▶ _Directive_:
Repeat each of the records below line for line, with no changes.

Records for the exercise START

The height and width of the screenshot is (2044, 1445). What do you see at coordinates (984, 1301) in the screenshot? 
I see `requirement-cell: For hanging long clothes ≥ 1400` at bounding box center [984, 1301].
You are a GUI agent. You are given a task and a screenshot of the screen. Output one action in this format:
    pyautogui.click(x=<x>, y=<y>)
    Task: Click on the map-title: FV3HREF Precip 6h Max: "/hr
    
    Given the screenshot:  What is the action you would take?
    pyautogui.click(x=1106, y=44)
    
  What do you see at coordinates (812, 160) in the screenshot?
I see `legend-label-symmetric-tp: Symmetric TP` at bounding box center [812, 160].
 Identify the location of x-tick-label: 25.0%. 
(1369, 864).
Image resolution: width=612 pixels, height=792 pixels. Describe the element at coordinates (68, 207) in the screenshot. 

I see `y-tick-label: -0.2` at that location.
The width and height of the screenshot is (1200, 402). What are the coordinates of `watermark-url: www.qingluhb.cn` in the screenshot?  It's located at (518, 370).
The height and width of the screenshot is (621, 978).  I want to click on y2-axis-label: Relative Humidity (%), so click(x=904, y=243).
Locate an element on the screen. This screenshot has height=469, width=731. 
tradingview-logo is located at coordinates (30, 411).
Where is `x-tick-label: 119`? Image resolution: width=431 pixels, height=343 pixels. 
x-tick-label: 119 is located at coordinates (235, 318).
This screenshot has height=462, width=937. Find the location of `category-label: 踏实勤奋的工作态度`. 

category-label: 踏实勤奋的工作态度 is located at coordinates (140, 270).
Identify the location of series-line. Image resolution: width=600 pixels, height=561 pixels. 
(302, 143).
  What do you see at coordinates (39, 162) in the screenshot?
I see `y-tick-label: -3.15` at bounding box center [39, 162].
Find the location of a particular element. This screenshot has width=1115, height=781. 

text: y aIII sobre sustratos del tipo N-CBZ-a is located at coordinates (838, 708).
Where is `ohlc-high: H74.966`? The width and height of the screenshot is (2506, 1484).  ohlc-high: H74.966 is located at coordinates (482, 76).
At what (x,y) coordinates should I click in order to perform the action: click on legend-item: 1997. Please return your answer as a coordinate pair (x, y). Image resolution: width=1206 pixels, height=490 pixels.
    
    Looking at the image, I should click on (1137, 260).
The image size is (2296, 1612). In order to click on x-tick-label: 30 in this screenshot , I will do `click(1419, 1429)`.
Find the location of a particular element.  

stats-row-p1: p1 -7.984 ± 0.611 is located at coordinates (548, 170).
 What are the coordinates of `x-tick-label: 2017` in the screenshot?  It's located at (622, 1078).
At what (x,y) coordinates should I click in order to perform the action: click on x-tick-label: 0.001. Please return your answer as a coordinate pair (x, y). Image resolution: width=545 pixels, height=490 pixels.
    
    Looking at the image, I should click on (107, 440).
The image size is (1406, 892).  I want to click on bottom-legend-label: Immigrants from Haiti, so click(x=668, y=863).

Records for the exercise END

▶ _Answer area_:
The height and width of the screenshot is (2044, 1445). What do you see at coordinates (984, 1301) in the screenshot? 
I see `requirement-cell: For hanging long clothes ≥ 1400` at bounding box center [984, 1301].
You are a GUI agent. You are given a task and a screenshot of the screen. Output one action in this format:
    pyautogui.click(x=<x>, y=<y>)
    Task: Click on the map-title: FV3HREF Precip 6h Max: "/hr
    
    Given the screenshot:  What is the action you would take?
    pyautogui.click(x=1106, y=44)
    
  What do you see at coordinates (812, 160) in the screenshot?
I see `legend-label-symmetric-tp: Symmetric TP` at bounding box center [812, 160].
 Identify the location of x-tick-label: 25.0%. 
(1369, 864).
Image resolution: width=612 pixels, height=792 pixels. Describe the element at coordinates (68, 207) in the screenshot. 

I see `y-tick-label: -0.2` at that location.
The width and height of the screenshot is (1200, 402). What are the coordinates of `watermark-url: www.qingluhb.cn` in the screenshot?  It's located at (518, 370).
The height and width of the screenshot is (621, 978).  I want to click on y2-axis-label: Relative Humidity (%), so click(x=904, y=243).
Locate an element on the screen. This screenshot has height=469, width=731. 
tradingview-logo is located at coordinates (30, 411).
Where is `x-tick-label: 119`? Image resolution: width=431 pixels, height=343 pixels. 
x-tick-label: 119 is located at coordinates (235, 318).
This screenshot has height=462, width=937. Find the location of `category-label: 踏实勤奋的工作态度`. 

category-label: 踏实勤奋的工作态度 is located at coordinates (140, 270).
Identify the location of series-line. Image resolution: width=600 pixels, height=561 pixels. 
(302, 143).
  What do you see at coordinates (39, 162) in the screenshot?
I see `y-tick-label: -3.15` at bounding box center [39, 162].
Find the location of a particular element. This screenshot has width=1115, height=781. 

text: y aIII sobre sustratos del tipo N-CBZ-a is located at coordinates (838, 708).
Where is `ohlc-high: H74.966`? The width and height of the screenshot is (2506, 1484).  ohlc-high: H74.966 is located at coordinates (482, 76).
At what (x,y) coordinates should I click in order to perform the action: click on legend-item: 1997. Please return your answer as a coordinate pair (x, y). Image resolution: width=1206 pixels, height=490 pixels.
    
    Looking at the image, I should click on (1137, 260).
The image size is (2296, 1612). In order to click on x-tick-label: 30 in this screenshot , I will do `click(1419, 1429)`.
Find the location of a particular element.  

stats-row-p1: p1 -7.984 ± 0.611 is located at coordinates (548, 170).
 What are the coordinates of `x-tick-label: 2017` in the screenshot?  It's located at (622, 1078).
At what (x,y) coordinates should I click in order to perform the action: click on x-tick-label: 0.001. Please return your answer as a coordinate pair (x, y). Image resolution: width=545 pixels, height=490 pixels.
    
    Looking at the image, I should click on (107, 440).
The image size is (1406, 892).  I want to click on bottom-legend-label: Immigrants from Haiti, so click(x=668, y=863).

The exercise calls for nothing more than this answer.